The charge/discharge control circuit 105 monitors the first voltage signal V1. In this example, the objective is to maintain voltage level of the first voltage signal V1 close to 12V. When the first voltage signal V1 is greater than or equal to a threshold voltage Vth, such as 10V, the charge/discharge control circuit 105 controls the second capacitor 106 to be charged to a predetermined voltage level Vp, such as 23V. The second capacitor 106 may be a capacitor with large capacitance value, such as multiple capacitors connected in parallel. A large amount of charge is stored in the second capacitor 106 because of the high voltage level and the large capacitance. The charge/discharge control circuit 105 may be a dying gasp control circuit used in xDSL application.

When the first voltage signal V1 is less than the threshold voltage Vth, for example, when the button 111 is pressed such that power switching occurs, the power supplied to the circuitry inside the doorbell device 1 can be provided by the second capacitor 106 because of the large amount of charge stored there. The charge/discharge control circuit 105 controls the second capacitor 106 to be discharged to maintain the first voltage signal V1 within an allowable supply voltage range to supply power to the control circuit 102.

FIG. 2A shows the direction of the current charging the second capacitor 106. The current from the power switching circuit 103 is provided to the first capacitor 104 and the second capacitor 106, such that the first voltage signal is 12V, and the second capacitor 106 is charged to a predetermined voltage level Vp, such as 23V. FIG. 2B shows the direction of the current discharging the second capacitor 106. The power switching circuit 103 no longer provides current to the control circuit 102. Instead the second capacitor 106 and the first capacitor 104 are discharged to provide current, such that the first voltage signal V1 is maintained in an allowable supply voltage range.

According to the doorbell device 1 as described above, because the second capacitor 106 stores sufficient charge in the normal condition, when the power switching happens (for example, when the button 111 is pressed), the second capacitor 106 can be discharged to provide current in order to supply power to the control circuit 102 within a finite time duration, such that the doorbell device 1 keeps functioning properly.

FIG. 3A shows a diagram of the user interface 101 according to the second embodiment of the invention. In this embodiment, the user interface 101 further includes an IP camera 112. The IP camera 112 may record digital videos, and may be used for home securities. The IP camera 112 is capable of transmitting and receiving data via network, and hence is easy to use and setup.

==================================================

> REQUIRED WORK
A: In the doorbell device passage, what voltage is the second capacitor 106 charged to in the example given?
B: Pick up the doorbell device passage right after its last sentence and keep writing it.

> DATA PROVIDED
==================================================

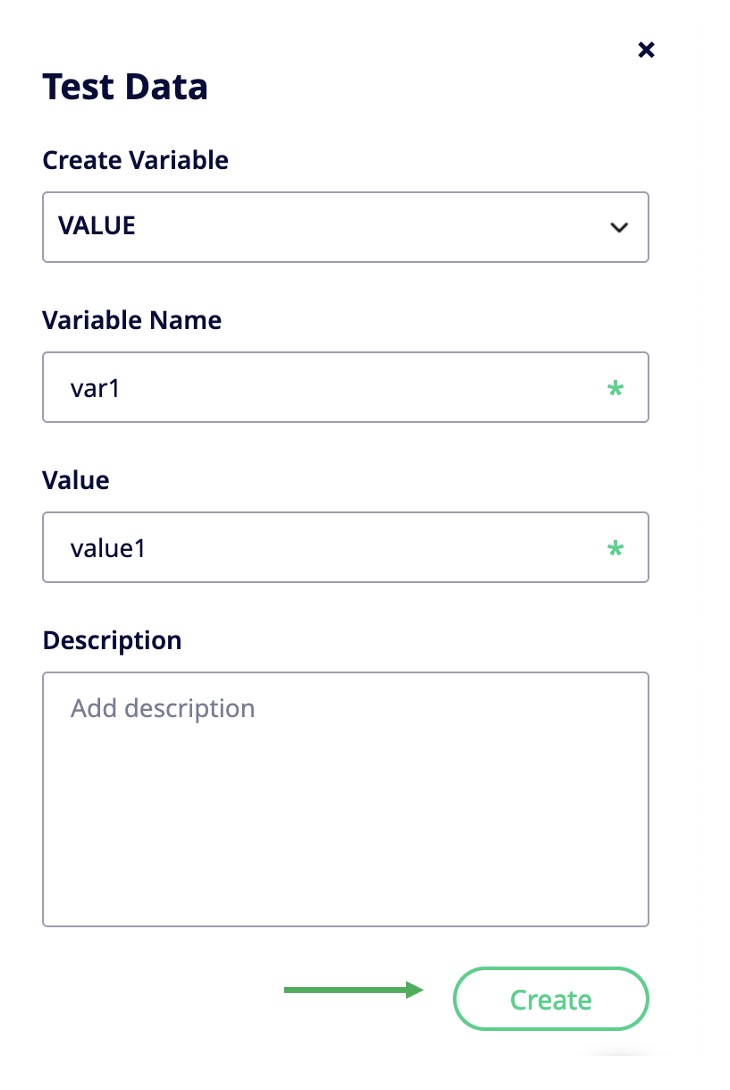
Task: Click inside the Description text area
Action: tap(346, 799)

==================================================

> RESPONSES
A: 23V

B:
FIG. 3B shows an appearance of the doorbell device 2 according to the second embodiment of the invention. A camera lens is disposed on the doorbell device 2. The doorbell device 2 acts as not only a doorbell but also a security monitoring device. In addition to the button 111 and the IP camera 112, the doorbell device 2 may further include a microphone and a speaker. Thus the home owner can see the image of a visitor and also talk with the visitor. The control circuit 102 in this embodiment is responsible for not only generating the power control signal S1 but also controlling related activities of the IP camera 112, including video processing and network data transmission. The control circuit 102 may include a microprocessor. Since the control circuit 102 takes charge of operation of the IP camera 112, it becomes even more important to keep the power being continuously supplied to the control circuit 102 when the button 111 is pressed, such that the IP camera 112 can still function properly to capture videos uninterruptedly and encode video data when the button 111 is pressed.

FIG. 4 shows a diagram of a doorbell device 3 according to the third embodiment of the invention. The difference between the doorbell device 3 and the doorbell device 1 in the first embodiment is that the doorbell device 3 further includes a first buck converter 107 coupled between the first node N1 and the control circuit 102. The first buck converter 107 converts the first voltage signal V1 down to a second voltage signal V2 to supply power to the control circuit 102.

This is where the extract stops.